A firework shell is launched vertically upward from the ground with an initial speed of 44m/s. when the shell is 65 m high on the way up it explodes into two wequal mass halves, one half is observed to continue to rise straight up to a heigh of 120 m.
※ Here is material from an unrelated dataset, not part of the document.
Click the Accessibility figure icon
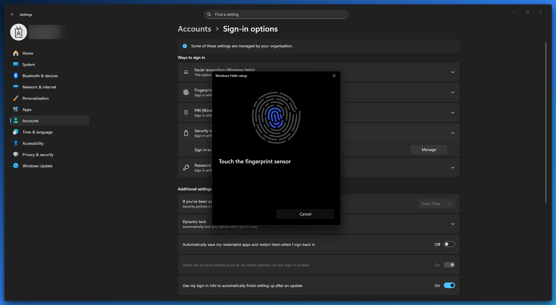This screenshot has width=556, height=305. point(16,143)
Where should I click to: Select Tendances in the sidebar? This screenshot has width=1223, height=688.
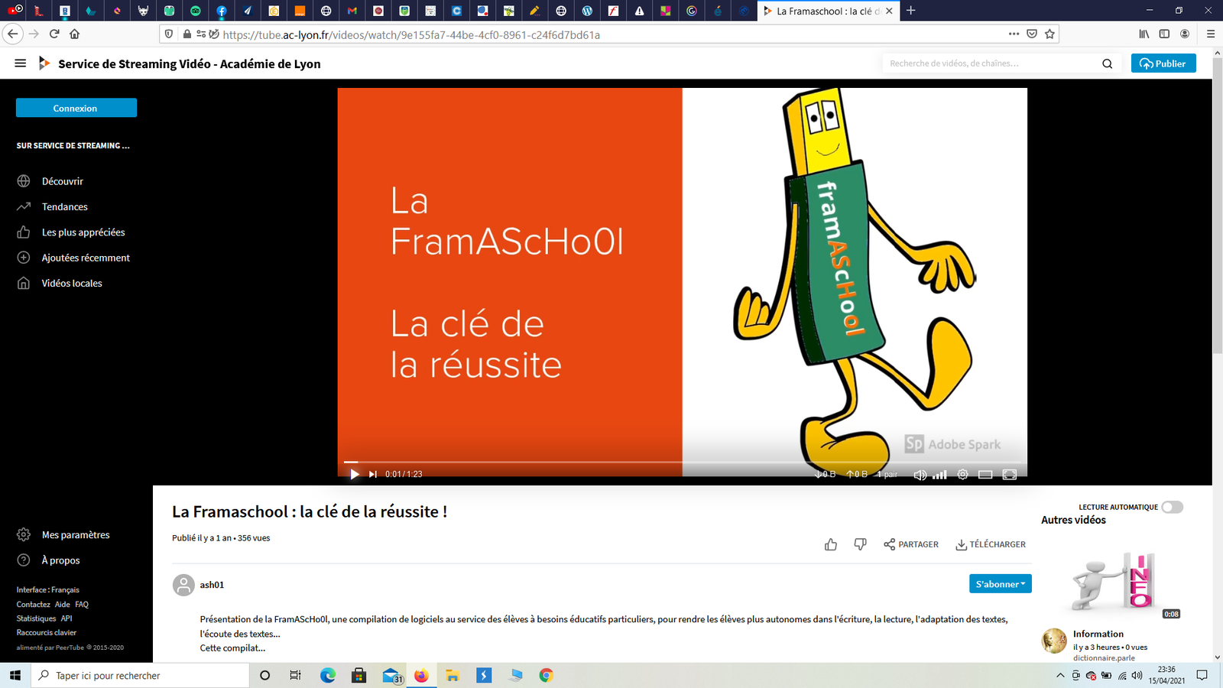click(64, 206)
How high does the other half go?

Answer 1

Answer:

The other half goes 17.4m high

Explanation:

Pls see calculation in the attached file

Answer 2

Answer:

$h = 83.093\,m$

Explanation:

The speed of the firework shell just before the explosion is:

$v = \sqrt{(44\,\frac{m}{s})^{2}-2\cdot \left(9.807\,\frac{m}{s^{2}}\right)\cdot (65\,m)}$

$v \approx 25.712\,\frac{m}{s}$

After the explosion, the initial speed of one of the mass halves is:

$v_{f}^{2} = v_{o}^{2} -2\cdot g \cdot s$

$v_{o}^{2} = v_{f}^{2} + 2\cdot g \cdot s$

$v_{o} = \sqrt{v_{f}^{2}+2\cdot g \cdot s}$

$v_{o} = \sqrt{\left(0\,\frac{m}{s}\right)^{2}+ 2 \cdot \left(9.807\,\frac{m}{s^{2}}\right)\cdot (120\,m-65\,m)}$

$v_{o} \approx 32.845\,\frac{m}{s}$

The initial speed of the other mass half is determined from the Principle of Momentum Conservation:

$m \cdot (25.712\,\frac{m}{s} ) = 0.5\cdot m \cdot (32.845\,\frac{m}{s} ) + 0.5\cdot m \cdot v$

$25.842\,\frac{m}{s} = 16.423\,\frac{m}{s} + 0.5\cdot v$

$v = 18.838\,\frac{m}{s}$

The height reached by this half is:

$h = h_{o} -\frac{v_{f}^{2}-v_{o}^{2}}{2\cdot g}$

$h = 65\,m - \frac{(0\,\frac{m}{s} )^{2}- (18.838\,\frac{m}{s} )^{2}}{2\cdot (9.807\,\frac{m}{s^{2}} )}$

$h = 83.093\,m$